ACTIVITÉ A:
Quels sont tous les registres nommés dans le passage sur la prise en charge des pathologies chez les sujets très âgés ?
ACTIVITÉ B:
Répondez à ces questions sur le passage consacré à la prise en charge des pathologies chez les sujets très âgés :
(i) Selon FAST-MI, quelle part des patients présentant un syndrome coronarien aigu avec sus-décalage du segment ST a 75 ans ou plus ?
(ii) À quelle période le registre Euro Heart Failure Survey II compare-t-il la prise en charge actuelle ?
(iii) D'après OCTOCARDIO, à quoi la sous-utilisation des thérapeutiques médicamenteuses n'est-elle pas associée ?
ACTIVITÉ C:
Rédigez la suite du passage sur la prise en charge des pathologies chez les sujets très âgés, à partir de sa dernière phrase.

PASSAGE CITÉ:
- - -
Une prise en charge insuffisante des pathologies chez les sujets très âgés

Depuis peu, la communauté scientifique nationale et internationale a exprimé le besoin et a reconnu la nécessité d’étudier de manière distincte la population des sujets âgés et d’éditer des recommandations professionnelles adaptées à ces patients à haut risque.

De nombreux registres mettent en évidence la prise en charge insuffisante des pathologies cardiaques et tendent à prouver que des réflexions sont encore à mener sur cette question :

- le registre européen Euro Heart Failure Survey II montre par exemple que bien qu’on note une amélioration par rapport au début des années 2000, la prise en charge de l’insuffisance cardiaque chez les octogénaires reste actuellement insuffisante avec une sous utilisation et/ou un sous dosage des thérapeutiques médicamenteuses recommandées ;

- le registre de la Société Française de Cardiologie FAST-MI a également montré que 30,6 % des patients présentant un syndrome coronarien aigu avec sus-décalage du segment ST ont 75 ans ou plus et que seulement 38,5 % d‘entre eux bénéficient d’une thérapeutique de reperfusion,

- enfin, le registre OCTOCARDIO a montré que les thérapeutiques recommandées dans l’insuffisance cardiaque, la fibrillation atriale et les cardiopathies ischémiques étaient sous utilisées chez les patients de plus de 80 ans (cette sous-utilisation des thérapeutiques médicamenteuses n’est pas associée à la présence de comorbidités).
- - -
DONNÉES:

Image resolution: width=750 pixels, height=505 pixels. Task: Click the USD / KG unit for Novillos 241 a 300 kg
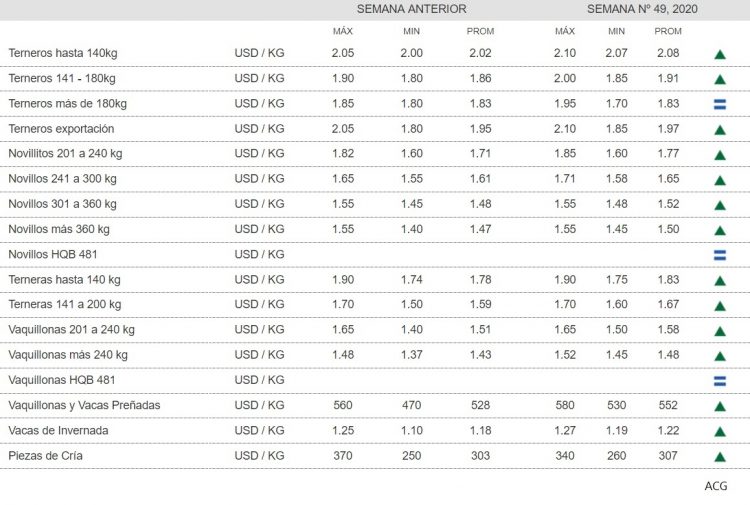point(259,179)
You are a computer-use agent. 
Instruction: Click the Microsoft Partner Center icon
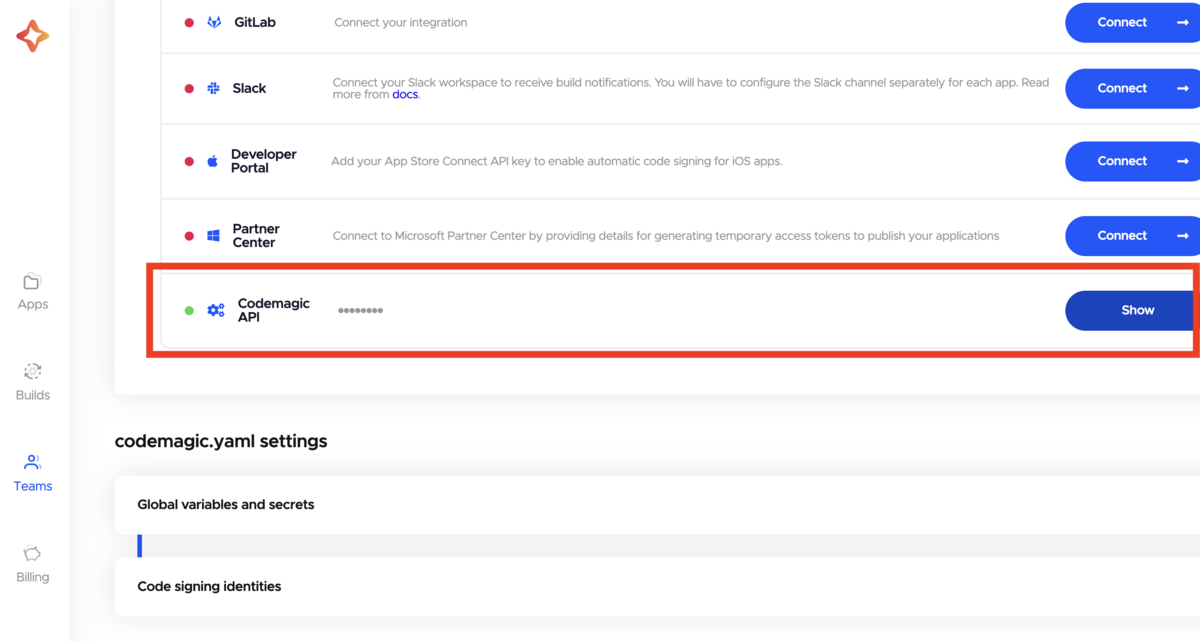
- - -
CORRIGÉ A:
- Euro Heart Failure Survey II
- FAST-MI
- OCTOCARDIO

CORRIGÉ B:
(i) 30,6 %.
(ii) Au début des années 2000.
(iii) À la présence de comorbidités.

CORRIGÉ C:
Femmes et risque cardiovasculaire par le professeur Florence Leclercq de Montpellier

Contrairement aux idées reçues, les maladies cardiovasculaires représentent la première cause de mortalité chez les femmes. Elles sont responsables de quatre à six fois plus de décès que le cancer du sein. Relativement épargnées avant la ménopause, les femmes ont un risque cardiovasculaire identique à celui de l’homme après 70 ans.

Les maladies des artères du cœur (artères coronaires) sont les plus fréquentes et les plus graves, et sont notamment responsable de la survenue de l’infarctus du myocarde, dont le pronostic est en général moins bon chez les femmes que chez les hommes. Les facteurs expliquant ce pronostic défavorable sont doubles. D’une part, le diagnostic est souvent plus tardif (on n’y pense pas) et la maladie est souvent découverte au stade des complications. D’autre part, la prise en charge médicale et interventionnelle est souvent moins bonne que chez l’homme.

Les facteurs de risque des maladies cardiovasculaires chez les femmes sont :

- le tabagisme, en particulier chez la femme jeune. Plus de 60 % des infarctus de la femme de moins de 50 ans sont attribuables au tabac. En France, parmi les femmes hospitalisées pour un infarctus, le nombre de celles de moins de 50 ans est passé de 3,7 % en 1995 à 11,9 % fin 2010,

- le diabète,

- l’obésité,

- le manque d’activité physique, plus fréquent chez la femme que chez l’homme.

Les spécificités cliniques des maladies cardiovasculaires de la femme

Il est souvent plus difficile de diagnostiquer ces maladies chez la femme que chez l’homme car les symptômes ne sont pas les mêmes. De plus, les examens de dépistage ayant été pour la plupart uniquement validés chez l’homme, la rentabilité en est donc moins bonne pour la femme. Les maladies cardiovasculaires de la femme ont donc des spécificités cliniques que les médecins doivent connaître afin de les diagnostiquer au mieux.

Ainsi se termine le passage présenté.